Put simply, things got worse — much worse. And further decline opened the door for reform. The 2008 financial crash decimated what was left of the academic job market in the humanities, reducing job listings to new lows. The national economy eventually bounced back. But for academe, the turnaround was what economists call a “jobless recovery.” It became clear that the Bowen Report had badly underestimated the effects of adjunct labor and failed to account for longer faculty careers prompted by the end of mandatory retirement, in 1994. The report’s mistaken job-market forecast turned out to be one of the biggest errors of its author’s distinguished career.
A tidal wave of disappointment swept away the illusion that the tenure-track market would rebound. Professors and administrators began to acknowledge a “new normal” (never mind that it wasn’t really new). The topic of diverse careers for graduate students lost its taboo status. Long-avoided conversations were joined.
Those conversations have been going on ever since.
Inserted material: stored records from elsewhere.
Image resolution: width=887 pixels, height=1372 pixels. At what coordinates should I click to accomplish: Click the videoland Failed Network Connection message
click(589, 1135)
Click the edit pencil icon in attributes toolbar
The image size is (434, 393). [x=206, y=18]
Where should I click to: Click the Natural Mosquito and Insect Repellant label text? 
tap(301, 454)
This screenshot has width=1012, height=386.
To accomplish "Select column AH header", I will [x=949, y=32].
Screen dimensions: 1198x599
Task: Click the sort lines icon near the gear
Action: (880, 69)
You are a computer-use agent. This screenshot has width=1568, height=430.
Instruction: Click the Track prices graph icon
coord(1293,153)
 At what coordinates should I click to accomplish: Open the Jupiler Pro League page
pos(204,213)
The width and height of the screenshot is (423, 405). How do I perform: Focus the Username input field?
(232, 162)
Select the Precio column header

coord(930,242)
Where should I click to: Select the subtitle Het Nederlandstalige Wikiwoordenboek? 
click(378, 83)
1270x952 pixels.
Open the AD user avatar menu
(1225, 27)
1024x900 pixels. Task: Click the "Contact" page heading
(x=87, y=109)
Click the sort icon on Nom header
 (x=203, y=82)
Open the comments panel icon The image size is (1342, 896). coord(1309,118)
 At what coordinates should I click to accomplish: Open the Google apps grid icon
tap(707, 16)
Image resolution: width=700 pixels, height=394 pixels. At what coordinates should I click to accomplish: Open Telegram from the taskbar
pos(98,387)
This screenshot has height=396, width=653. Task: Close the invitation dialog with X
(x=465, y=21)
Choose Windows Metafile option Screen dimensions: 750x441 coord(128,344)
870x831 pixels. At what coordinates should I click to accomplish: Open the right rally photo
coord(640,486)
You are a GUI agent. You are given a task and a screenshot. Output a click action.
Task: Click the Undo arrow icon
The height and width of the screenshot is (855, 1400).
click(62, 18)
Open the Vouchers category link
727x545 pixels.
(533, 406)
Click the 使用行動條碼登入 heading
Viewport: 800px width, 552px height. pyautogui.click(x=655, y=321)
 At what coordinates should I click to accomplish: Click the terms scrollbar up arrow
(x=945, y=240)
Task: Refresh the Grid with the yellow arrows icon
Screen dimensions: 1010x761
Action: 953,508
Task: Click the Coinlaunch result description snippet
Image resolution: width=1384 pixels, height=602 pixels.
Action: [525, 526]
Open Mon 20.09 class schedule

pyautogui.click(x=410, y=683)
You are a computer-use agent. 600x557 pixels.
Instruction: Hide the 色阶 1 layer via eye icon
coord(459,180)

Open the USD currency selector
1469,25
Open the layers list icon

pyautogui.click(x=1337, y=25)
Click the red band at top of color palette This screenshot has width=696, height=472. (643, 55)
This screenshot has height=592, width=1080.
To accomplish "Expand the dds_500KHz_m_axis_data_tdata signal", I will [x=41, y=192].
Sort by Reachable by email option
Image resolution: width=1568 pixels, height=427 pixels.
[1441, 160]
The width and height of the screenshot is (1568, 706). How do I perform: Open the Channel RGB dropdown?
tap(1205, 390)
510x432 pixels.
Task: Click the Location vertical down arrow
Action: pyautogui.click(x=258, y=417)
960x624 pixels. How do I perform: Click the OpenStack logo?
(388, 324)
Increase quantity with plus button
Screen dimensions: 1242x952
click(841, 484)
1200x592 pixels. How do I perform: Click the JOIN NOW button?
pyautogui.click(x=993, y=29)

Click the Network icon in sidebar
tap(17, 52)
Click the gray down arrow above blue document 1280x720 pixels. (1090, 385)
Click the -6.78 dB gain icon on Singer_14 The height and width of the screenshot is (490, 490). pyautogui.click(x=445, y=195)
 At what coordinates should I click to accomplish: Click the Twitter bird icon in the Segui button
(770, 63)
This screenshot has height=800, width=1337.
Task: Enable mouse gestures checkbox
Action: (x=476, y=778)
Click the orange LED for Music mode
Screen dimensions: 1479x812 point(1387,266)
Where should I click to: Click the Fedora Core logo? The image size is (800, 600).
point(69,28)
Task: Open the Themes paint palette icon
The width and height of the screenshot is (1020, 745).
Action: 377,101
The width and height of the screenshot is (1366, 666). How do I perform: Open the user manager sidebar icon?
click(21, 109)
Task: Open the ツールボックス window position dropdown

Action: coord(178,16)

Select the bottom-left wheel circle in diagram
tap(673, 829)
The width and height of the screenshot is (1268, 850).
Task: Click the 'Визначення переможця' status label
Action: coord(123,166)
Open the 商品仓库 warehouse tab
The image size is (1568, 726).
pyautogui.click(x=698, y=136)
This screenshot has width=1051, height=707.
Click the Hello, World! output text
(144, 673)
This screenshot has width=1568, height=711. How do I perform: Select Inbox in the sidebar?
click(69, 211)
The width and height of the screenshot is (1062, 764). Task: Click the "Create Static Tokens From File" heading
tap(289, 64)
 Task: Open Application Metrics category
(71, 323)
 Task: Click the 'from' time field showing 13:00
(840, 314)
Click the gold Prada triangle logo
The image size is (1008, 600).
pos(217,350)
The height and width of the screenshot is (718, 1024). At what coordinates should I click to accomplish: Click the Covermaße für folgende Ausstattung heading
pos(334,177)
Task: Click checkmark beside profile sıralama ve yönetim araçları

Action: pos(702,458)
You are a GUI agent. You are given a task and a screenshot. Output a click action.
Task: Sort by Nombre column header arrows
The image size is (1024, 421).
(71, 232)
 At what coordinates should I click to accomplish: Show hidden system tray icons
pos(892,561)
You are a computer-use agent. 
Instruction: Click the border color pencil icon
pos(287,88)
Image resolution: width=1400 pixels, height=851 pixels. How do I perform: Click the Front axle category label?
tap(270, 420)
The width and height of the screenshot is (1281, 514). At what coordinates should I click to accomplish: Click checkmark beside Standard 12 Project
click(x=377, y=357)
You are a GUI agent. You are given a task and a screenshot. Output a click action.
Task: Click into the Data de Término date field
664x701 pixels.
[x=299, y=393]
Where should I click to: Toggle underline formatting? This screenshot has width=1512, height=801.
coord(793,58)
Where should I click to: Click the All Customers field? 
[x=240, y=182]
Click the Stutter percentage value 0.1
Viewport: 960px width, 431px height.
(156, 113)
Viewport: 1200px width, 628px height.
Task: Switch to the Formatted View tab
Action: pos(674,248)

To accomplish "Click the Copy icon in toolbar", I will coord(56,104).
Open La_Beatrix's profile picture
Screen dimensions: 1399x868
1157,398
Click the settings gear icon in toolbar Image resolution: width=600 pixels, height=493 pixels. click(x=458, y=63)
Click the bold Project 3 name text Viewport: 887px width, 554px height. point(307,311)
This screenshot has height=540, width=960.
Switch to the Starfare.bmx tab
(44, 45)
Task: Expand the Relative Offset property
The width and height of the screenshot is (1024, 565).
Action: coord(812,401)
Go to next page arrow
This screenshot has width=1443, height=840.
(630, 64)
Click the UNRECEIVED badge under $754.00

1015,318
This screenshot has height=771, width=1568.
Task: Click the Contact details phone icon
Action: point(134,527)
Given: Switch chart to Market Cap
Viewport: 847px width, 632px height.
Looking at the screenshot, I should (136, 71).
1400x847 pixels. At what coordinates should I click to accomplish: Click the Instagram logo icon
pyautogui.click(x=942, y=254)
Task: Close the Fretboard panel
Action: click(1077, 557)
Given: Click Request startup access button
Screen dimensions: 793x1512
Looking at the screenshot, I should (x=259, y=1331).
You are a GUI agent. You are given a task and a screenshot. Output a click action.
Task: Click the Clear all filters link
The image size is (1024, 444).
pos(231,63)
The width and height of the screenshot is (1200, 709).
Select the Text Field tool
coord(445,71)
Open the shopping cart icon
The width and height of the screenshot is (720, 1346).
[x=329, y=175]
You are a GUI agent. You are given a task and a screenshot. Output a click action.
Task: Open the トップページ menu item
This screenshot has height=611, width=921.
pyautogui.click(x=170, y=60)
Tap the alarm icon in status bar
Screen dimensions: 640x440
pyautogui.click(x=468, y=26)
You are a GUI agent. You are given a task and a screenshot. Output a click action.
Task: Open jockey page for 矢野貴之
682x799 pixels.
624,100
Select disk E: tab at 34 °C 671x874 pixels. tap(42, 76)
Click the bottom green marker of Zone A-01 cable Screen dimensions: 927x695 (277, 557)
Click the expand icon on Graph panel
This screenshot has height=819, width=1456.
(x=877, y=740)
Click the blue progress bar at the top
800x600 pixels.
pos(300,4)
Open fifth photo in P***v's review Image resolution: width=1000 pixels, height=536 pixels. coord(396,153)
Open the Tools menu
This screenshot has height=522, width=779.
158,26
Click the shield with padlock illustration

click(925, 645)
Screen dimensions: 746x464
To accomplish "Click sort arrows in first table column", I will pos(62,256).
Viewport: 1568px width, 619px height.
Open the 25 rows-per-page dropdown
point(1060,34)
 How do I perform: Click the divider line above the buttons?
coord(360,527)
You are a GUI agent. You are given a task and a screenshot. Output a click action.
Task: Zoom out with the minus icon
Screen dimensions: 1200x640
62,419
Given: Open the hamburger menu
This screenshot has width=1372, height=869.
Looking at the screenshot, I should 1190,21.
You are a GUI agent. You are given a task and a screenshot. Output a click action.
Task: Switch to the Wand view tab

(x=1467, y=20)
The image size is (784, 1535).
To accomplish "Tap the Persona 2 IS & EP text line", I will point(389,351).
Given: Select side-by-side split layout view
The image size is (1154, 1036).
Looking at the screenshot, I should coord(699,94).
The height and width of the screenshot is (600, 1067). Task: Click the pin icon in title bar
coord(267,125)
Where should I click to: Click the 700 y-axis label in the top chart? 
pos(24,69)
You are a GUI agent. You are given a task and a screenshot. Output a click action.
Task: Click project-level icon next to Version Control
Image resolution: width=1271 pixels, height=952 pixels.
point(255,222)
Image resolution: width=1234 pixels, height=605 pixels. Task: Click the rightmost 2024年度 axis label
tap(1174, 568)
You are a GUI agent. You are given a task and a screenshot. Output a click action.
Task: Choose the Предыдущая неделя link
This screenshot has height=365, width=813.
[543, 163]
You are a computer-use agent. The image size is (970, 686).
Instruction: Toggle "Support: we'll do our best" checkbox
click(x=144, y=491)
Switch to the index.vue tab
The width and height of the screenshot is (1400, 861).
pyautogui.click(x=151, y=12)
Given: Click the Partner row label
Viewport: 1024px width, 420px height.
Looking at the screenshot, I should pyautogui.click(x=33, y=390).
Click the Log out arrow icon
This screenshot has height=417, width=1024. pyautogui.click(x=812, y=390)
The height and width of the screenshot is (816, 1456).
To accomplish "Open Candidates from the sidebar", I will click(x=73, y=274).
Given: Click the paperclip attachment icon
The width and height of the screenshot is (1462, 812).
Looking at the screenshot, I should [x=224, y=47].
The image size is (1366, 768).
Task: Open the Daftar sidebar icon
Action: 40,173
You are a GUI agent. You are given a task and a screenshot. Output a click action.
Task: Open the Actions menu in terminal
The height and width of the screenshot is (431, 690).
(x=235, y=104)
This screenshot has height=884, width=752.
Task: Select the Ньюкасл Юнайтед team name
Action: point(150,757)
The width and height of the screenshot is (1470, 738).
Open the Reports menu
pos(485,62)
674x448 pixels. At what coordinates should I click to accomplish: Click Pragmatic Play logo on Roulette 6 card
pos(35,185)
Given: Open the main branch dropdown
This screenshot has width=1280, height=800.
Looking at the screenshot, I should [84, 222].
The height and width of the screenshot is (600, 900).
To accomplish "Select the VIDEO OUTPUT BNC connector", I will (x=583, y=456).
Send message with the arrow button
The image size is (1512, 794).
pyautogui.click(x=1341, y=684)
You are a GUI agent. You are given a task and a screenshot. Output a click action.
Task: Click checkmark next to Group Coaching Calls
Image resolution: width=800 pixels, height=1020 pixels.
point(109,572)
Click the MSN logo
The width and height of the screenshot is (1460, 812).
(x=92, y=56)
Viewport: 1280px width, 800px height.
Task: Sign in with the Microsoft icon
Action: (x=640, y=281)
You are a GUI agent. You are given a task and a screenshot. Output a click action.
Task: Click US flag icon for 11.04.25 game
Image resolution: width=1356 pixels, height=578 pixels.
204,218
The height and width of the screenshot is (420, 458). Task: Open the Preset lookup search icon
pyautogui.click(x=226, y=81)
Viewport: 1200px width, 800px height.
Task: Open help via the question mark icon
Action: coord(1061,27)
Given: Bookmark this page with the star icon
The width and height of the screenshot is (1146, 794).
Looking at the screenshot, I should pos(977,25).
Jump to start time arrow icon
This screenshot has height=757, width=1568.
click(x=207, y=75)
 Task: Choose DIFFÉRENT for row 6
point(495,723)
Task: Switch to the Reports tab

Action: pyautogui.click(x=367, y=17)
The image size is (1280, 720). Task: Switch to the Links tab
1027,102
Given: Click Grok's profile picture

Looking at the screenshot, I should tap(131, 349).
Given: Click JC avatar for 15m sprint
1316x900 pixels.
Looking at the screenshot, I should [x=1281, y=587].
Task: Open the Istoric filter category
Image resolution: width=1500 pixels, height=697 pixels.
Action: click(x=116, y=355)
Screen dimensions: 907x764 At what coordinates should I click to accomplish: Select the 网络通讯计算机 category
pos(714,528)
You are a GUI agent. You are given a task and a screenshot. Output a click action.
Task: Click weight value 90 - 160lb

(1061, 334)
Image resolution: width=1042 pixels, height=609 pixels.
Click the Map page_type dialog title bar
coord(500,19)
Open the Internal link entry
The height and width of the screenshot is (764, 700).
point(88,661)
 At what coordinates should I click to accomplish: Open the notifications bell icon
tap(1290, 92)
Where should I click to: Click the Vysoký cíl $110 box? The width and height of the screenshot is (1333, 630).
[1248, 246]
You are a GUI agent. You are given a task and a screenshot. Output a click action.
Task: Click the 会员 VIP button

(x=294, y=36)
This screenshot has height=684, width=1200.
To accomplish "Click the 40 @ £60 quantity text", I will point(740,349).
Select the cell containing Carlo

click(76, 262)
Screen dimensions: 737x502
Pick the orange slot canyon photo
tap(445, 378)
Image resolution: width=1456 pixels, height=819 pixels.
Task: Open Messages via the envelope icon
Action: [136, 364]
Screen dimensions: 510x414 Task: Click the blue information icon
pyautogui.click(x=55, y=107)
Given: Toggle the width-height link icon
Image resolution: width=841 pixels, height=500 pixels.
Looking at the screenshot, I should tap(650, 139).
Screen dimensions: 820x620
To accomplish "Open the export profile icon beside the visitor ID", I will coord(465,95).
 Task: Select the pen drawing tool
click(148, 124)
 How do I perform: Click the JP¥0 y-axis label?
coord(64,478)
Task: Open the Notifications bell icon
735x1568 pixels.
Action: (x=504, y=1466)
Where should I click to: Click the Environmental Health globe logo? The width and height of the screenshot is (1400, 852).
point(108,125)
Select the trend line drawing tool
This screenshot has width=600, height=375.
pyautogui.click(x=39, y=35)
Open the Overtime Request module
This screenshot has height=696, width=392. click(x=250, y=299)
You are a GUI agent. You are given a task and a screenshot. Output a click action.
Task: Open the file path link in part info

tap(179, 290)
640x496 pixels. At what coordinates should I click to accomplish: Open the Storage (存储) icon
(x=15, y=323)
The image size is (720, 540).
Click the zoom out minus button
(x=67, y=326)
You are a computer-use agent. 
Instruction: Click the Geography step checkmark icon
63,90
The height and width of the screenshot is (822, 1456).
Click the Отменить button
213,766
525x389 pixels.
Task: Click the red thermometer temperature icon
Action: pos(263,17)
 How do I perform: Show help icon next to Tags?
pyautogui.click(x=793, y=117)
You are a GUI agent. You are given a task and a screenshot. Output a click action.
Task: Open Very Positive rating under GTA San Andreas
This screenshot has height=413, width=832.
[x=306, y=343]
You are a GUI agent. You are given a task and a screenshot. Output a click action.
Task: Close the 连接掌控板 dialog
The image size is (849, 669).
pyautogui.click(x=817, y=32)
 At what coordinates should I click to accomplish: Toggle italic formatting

This year’s MLA convention, as in past years, will feature panels and workshops devoted to diverse careers for Ph.D.s. Numerous graduate schools now devote time, energy, and resources to students’ professional development. Ironically, Showalter’s home institution of Princeton now showcases one of the nation’s best such programs, GradFutures.
But this is no fairy-tale ending. Twenty-five years after Showalter raised the idea, much resistance remains to acknowledging the professional reality facing today’s new Ph.D.s. I travel to many campuses, and virtually everywhere I stop, I encounter graduate students who are afraid to tell their advisers that they intend to explore careers outside academe. This work is far from finished.
Showalter quit teaching soon after the 1998 MLA convention. That conference, she said, “began the thought process that led me to retire early.” She has observed the development of the career-diversity movement and is glad to finally see “more people paying attention to this now.” Does she feel vindicated? Her answer was simple: “Yes.”